Hawai‘i’s living former governors and first ladies are expected to attend, including former First Lady Nancy Quinn; former Judge Jim Burns, the son of former Governor John Burns; former Governor George Ariyoshi and former First Lady Jean Ariyoshi; former Governor John Waihe‘e and former First Lady Lynn Waihe‘e; and former Governor Ben Cayetano and former First Lady Vicky Cayetano. The current and former members of Hawai‘i’s Congressional delegation have also been invited, as well as former legislators who served in the Legislature in 1959 when Hawai‘i first became a state.
“For all of us who continue to work for Hawai‘i’s future, it is fitting that we stop and reflect on the important events that have brought us to where we are today,” said Senate President Colleen Hanabusa. “In addition to providing Hawai‘i’s people the full rights and benefits of citizens of our nation, statehood also permitted us to operate under a constitution of our own drafting and to fully determine the direction our state would move in. We can all be proud that as a result of the action of President Eisenhower 50 years ago, the Hawai‘i we enjoy today is a Hawai‘i of our own making, reflecting a commitment to our people, our environment and our precious host culture.”
“I stand with great pride and aloha for our state and its people as we celebrate the 50th Anniversary of Hawai‘i’s Statehood,” said Speaker of the House Calvin K.Y. Say. “I am most proud of the fact that over the past 50 years, we have maintained our unique culture and distinctive character, preserved the natural beauty of our land, served as a role model as the most ethnically diverse state in the nation, and shared a historic moment with our newly elected President of the United States who was born and raised in these islands. The most exciting thing for me, however, is the knowledge that our people share a love for Hawai‘i that transcends all differences, and we shall work together in unity to ensure that the best years for the state are before us.”
Prior to the start of the joint session, the 111th Army Band will perform in the Capitol Rotunda from 11:30 a.m. to noon. At 11:55 a.m., two Hawai‘i Air National Guard F-15s will conduct a flyover of the Capitol.
An archival display of historic items and photos from 1959 will also be on display in the Chamber level of the State Capitol.
Following the joint legislative session, the public is invited to participate in self-guided or docent-assisted walking tours of the downtown Honolulu’s Capital Cultural District, which is included in the proposed Honolulu Capital National Heritage Area currently being considered by Congress. Free maps featuring downtown Honolulu’s historic landmarks will be distributed.

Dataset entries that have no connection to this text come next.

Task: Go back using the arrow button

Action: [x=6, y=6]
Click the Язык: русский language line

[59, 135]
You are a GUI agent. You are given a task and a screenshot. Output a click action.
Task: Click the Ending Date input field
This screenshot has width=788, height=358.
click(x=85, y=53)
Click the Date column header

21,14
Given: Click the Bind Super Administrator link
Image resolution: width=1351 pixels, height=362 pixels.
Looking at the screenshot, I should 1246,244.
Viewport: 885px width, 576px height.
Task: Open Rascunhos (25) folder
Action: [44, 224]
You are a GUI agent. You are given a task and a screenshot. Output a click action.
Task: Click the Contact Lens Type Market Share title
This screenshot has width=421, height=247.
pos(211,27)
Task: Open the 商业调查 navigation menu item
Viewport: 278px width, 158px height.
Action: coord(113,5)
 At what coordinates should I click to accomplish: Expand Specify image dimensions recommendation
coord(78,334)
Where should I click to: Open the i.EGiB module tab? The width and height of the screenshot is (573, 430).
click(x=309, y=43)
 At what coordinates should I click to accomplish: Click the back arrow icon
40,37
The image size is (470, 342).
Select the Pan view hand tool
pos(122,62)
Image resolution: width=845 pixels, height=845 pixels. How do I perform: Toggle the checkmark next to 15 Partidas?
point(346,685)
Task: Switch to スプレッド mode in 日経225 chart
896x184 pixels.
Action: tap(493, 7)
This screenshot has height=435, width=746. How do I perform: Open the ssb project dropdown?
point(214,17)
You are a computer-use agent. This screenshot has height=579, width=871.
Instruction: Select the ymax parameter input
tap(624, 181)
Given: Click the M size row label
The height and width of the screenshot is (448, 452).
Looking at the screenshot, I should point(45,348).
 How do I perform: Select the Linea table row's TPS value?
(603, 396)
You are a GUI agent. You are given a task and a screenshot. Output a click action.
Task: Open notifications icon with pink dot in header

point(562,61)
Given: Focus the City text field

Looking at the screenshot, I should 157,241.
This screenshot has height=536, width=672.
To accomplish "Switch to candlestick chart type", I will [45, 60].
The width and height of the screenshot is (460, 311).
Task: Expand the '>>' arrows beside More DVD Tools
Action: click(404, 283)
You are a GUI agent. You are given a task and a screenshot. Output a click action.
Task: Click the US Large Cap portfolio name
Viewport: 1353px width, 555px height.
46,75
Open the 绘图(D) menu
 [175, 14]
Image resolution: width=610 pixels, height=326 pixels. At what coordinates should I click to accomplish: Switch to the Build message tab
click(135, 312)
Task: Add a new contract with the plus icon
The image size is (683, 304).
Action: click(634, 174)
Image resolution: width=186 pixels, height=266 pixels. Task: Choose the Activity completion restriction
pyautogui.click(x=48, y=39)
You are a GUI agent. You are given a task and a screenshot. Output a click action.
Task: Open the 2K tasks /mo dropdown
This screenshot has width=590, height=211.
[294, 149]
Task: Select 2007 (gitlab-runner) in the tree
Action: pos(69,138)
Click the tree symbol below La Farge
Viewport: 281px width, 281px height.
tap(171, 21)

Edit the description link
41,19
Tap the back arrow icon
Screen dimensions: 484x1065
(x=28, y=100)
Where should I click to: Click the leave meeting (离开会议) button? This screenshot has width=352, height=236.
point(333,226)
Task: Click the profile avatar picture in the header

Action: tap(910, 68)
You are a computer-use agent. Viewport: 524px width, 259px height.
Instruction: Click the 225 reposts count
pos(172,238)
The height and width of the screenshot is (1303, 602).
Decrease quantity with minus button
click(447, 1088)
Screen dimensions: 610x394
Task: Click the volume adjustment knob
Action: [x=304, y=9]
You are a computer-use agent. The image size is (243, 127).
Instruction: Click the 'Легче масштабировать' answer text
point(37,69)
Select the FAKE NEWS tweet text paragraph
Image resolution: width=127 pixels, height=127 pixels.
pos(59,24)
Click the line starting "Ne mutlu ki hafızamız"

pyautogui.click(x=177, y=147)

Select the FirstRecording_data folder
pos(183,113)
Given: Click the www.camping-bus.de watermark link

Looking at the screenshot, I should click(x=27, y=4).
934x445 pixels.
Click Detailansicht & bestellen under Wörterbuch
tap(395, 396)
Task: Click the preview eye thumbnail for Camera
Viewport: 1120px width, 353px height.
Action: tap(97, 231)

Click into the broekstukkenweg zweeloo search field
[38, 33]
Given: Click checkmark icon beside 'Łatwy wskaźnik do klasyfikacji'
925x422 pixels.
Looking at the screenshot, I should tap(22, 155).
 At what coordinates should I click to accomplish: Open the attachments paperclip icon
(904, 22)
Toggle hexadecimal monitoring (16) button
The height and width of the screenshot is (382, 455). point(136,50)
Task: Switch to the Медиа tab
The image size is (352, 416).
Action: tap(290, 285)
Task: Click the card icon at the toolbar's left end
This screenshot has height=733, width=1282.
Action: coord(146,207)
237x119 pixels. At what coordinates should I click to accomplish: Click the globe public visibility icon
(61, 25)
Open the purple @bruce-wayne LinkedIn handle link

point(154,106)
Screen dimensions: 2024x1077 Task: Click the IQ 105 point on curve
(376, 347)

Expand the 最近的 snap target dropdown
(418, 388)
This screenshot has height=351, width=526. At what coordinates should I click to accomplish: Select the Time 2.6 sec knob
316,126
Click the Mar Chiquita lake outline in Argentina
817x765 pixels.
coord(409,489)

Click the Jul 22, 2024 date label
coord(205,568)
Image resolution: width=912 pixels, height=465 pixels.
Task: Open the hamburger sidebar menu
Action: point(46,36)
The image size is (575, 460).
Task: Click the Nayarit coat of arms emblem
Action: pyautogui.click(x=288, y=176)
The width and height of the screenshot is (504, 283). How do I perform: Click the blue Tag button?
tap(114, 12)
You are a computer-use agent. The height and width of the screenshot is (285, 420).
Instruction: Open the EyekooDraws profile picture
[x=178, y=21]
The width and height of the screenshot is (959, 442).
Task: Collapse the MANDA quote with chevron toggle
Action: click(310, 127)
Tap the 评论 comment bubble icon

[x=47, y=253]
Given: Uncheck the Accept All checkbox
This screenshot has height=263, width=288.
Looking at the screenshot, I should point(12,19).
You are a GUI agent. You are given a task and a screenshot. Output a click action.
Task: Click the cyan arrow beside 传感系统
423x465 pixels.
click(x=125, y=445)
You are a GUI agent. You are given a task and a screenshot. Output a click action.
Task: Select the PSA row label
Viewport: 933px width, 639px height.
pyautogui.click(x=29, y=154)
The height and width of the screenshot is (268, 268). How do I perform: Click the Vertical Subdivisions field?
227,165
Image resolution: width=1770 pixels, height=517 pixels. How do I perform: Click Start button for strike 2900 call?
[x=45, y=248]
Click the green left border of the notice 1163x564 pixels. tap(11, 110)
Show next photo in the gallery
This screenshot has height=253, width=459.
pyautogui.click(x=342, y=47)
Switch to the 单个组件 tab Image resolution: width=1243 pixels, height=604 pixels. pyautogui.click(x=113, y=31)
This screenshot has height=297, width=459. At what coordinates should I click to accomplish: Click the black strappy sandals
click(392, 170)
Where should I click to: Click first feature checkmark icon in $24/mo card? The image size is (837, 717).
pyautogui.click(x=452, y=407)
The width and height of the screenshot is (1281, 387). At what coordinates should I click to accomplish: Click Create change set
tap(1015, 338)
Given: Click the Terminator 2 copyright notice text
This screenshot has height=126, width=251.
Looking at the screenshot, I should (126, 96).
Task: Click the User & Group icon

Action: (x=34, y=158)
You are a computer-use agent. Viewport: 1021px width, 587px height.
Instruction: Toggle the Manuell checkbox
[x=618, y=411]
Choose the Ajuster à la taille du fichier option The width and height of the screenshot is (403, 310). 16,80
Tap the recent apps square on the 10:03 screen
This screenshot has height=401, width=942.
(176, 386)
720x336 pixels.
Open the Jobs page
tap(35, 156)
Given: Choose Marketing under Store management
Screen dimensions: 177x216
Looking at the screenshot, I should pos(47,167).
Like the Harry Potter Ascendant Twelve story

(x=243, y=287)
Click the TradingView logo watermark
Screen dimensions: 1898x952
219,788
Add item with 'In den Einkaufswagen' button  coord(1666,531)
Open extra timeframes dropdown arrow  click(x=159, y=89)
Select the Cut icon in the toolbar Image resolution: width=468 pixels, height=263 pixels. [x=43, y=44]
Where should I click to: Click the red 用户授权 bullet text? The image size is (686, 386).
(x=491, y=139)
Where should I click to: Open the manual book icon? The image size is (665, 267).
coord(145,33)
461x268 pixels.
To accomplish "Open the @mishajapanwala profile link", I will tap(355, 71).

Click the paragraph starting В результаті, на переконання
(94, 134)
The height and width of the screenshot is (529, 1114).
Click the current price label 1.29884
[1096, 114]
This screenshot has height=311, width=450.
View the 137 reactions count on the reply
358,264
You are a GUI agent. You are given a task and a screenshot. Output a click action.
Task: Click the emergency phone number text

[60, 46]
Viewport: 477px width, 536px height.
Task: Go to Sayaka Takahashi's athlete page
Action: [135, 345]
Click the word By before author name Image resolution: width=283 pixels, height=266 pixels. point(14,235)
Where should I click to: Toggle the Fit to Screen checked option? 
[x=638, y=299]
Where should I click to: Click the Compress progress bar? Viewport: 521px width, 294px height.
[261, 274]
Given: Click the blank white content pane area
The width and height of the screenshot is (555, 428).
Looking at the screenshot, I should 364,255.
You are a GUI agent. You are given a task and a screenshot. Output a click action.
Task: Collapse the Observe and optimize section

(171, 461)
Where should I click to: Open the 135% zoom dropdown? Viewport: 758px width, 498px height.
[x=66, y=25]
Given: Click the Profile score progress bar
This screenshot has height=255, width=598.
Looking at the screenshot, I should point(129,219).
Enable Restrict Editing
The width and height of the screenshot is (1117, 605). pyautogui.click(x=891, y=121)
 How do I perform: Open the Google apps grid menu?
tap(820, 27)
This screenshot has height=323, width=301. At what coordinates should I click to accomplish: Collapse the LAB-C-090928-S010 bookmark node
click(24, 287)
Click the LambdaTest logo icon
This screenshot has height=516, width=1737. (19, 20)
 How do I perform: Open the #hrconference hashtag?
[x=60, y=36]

Among the highlights are the Hawai‘i State Capitol, Washington Place, St. Andrew’s Cathedral, Hawai‘i State Art Museum, ‘Iolani Palace, Ali‘iolani Hale, Mission Houses Memorial Museum, Honolulu Hale, Hawai‘i State Library, Kawaiaha‘o Church, Hawai‘i Theatre and Chinatown.
The 50th Anniversary of Statehood Commission has planned a comprehensive year-long series of events and programs, with a special focus on education, to honor the 50th anniversary of Hawai‘i’s admission to the United States.